--- Reading passage ---

▼

Some lenders consider disability payments and Social Security payments a source of income. That said, it is ultimately the decision of the specific provider. As a part of our free matching service, we work with a wide variety of companies to give you the best chance of qualifying for funds before your next paycheck. As you can see, you have a great advantage when applying through us. Our competitors may only be working with one or two lenders with stringent lending guidelines.
Common Types of Disability Benefits
The Social Security department outlines two of the most common types of benefits for people with disabilities. First, Social Security Disability Insurance will pay benefits to disabled individuals, those on long term disability and certain family members if the recipient(s) are insured under the program. To qualify, the disabled recipient must have worked a certain period of time and paid Social Security taxes throughout that period. The second common type of disability payment is known as Supplemental Security Income. This benefit is paid out on a financial need basis. It is meant to provide assistance to aged, blind, and disabled individuals with limited earnings.
What to Specify When Applying
When applying, be sure to specify your disability or Social Security payments as income. You may be required to include proof of income by faxing your award letter to the provider you are dealing with. This requirement varies from state to state. If you are approved, it is recommended that you pay off the balance in a timely manner. Most individuals strive to pay off their amount owed by the next payday, or when a disability benefit is received. Consider other types of supplemental earnings that can be included on your application. Even if you work part-time or seasonally, reporting this will make it easier to get qualified for the service.

▲

--- Data shown ---

▼

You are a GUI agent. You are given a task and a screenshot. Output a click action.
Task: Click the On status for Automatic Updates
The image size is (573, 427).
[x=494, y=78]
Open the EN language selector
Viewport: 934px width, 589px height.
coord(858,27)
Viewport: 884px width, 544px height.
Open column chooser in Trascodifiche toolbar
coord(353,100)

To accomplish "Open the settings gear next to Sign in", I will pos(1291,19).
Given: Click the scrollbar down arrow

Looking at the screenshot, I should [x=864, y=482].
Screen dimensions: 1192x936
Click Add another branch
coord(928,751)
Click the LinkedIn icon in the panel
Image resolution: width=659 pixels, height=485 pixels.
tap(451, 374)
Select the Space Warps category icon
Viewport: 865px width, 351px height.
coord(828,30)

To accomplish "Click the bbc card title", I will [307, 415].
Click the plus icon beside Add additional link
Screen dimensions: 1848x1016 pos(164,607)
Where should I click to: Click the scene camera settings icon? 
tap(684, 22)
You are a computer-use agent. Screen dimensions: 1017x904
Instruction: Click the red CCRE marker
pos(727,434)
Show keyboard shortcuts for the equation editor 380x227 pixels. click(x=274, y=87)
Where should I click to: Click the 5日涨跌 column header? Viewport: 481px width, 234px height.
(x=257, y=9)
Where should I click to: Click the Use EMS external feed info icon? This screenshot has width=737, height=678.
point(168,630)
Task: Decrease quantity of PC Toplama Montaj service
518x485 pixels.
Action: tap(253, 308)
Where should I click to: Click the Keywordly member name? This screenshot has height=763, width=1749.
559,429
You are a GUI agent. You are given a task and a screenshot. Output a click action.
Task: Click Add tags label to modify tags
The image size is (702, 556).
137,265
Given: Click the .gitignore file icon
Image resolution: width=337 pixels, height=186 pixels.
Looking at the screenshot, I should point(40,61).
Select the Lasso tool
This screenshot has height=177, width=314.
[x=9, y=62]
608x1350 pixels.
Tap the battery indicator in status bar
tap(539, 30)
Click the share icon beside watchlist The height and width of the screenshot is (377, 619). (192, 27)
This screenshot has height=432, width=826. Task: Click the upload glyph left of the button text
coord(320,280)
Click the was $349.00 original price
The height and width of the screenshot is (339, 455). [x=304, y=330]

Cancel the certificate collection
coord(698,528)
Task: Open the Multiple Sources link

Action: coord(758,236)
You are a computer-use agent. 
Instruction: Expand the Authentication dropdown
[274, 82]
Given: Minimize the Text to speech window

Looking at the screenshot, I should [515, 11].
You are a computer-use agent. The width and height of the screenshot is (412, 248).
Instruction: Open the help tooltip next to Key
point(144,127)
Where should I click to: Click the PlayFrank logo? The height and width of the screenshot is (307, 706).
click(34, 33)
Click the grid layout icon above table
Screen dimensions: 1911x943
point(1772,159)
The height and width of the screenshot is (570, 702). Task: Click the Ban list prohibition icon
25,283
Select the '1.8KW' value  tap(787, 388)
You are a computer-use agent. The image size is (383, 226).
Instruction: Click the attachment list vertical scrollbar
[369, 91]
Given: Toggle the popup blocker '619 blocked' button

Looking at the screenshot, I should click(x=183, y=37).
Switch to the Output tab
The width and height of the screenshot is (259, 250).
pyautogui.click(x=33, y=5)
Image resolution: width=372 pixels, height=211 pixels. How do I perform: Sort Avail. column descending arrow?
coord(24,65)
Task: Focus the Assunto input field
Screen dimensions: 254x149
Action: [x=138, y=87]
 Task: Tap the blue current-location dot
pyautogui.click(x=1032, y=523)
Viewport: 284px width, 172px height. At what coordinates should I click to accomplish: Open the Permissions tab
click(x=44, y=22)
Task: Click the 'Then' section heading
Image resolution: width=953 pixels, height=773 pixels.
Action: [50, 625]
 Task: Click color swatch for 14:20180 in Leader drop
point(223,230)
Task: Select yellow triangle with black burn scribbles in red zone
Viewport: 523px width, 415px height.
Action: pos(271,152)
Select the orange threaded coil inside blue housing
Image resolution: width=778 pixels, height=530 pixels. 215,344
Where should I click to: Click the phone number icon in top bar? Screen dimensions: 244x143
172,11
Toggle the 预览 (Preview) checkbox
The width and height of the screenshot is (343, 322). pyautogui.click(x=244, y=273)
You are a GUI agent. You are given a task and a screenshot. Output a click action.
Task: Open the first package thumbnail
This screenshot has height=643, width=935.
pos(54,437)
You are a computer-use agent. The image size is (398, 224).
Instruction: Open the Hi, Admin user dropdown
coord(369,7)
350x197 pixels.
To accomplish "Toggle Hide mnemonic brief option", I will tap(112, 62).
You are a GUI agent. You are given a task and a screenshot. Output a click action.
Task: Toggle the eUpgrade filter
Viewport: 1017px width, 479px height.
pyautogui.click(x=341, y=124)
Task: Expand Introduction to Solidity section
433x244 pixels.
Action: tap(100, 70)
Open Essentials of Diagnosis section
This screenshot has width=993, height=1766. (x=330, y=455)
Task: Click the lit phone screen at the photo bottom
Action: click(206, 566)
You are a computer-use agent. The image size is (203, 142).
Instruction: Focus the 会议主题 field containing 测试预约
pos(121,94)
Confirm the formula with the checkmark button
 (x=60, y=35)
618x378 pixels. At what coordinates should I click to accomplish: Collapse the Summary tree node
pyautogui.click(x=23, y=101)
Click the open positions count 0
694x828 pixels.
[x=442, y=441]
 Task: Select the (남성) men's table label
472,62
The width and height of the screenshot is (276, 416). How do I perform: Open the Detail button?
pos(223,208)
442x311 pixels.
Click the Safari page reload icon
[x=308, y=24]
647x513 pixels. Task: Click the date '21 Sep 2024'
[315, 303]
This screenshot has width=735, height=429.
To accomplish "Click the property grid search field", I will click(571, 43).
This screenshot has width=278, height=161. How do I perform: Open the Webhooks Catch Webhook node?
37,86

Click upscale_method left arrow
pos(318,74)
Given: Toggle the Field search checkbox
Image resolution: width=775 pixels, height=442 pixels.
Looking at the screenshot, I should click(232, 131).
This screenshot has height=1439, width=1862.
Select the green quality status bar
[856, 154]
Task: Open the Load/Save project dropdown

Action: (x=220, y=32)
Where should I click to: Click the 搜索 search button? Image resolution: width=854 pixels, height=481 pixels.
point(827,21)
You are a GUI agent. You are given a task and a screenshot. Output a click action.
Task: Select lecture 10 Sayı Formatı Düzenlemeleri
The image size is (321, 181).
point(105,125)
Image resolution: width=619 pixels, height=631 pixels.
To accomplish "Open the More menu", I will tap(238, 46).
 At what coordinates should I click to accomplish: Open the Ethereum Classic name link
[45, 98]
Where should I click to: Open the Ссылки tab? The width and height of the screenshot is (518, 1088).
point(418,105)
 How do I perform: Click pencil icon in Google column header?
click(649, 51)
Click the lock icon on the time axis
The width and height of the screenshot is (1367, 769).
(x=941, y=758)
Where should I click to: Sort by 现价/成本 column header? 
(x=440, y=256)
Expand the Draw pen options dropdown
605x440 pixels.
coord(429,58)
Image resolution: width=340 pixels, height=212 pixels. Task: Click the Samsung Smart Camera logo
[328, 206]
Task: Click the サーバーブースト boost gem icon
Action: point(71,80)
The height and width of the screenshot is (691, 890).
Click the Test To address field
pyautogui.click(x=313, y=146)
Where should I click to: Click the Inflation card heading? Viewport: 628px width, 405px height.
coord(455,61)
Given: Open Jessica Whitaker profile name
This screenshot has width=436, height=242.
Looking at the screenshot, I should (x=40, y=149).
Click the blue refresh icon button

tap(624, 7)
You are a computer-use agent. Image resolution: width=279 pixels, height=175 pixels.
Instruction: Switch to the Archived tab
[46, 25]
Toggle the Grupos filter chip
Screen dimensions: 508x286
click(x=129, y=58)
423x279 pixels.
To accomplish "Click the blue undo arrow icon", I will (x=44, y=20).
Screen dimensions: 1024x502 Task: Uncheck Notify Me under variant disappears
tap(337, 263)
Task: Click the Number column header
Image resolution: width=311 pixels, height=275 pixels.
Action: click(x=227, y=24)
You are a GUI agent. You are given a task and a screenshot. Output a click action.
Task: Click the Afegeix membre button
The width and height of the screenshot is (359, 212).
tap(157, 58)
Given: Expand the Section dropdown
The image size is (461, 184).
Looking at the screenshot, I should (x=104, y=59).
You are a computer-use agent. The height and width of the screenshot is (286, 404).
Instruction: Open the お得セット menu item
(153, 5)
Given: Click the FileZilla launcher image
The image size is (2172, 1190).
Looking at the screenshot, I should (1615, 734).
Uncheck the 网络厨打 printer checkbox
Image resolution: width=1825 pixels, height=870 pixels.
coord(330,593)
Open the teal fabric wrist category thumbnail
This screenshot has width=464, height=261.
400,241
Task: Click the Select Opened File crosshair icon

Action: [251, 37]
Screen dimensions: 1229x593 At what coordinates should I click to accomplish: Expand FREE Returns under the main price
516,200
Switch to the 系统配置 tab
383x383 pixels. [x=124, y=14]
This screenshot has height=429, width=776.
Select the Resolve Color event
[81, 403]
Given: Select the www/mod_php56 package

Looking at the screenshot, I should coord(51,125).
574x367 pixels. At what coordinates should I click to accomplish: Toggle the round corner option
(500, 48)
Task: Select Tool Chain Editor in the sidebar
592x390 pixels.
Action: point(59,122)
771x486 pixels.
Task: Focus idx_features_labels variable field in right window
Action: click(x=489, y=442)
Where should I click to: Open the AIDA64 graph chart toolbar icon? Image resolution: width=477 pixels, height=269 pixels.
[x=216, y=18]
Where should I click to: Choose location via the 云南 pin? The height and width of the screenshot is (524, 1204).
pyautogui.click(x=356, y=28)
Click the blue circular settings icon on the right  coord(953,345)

▲

--- Description of the task ---
Please list everyone the passage about disability and Social Security income says Social Security Disability Insurance will pay benefits to.

--- Task response ---
- Disabled individuals
- Those on long term disability
- Certain family members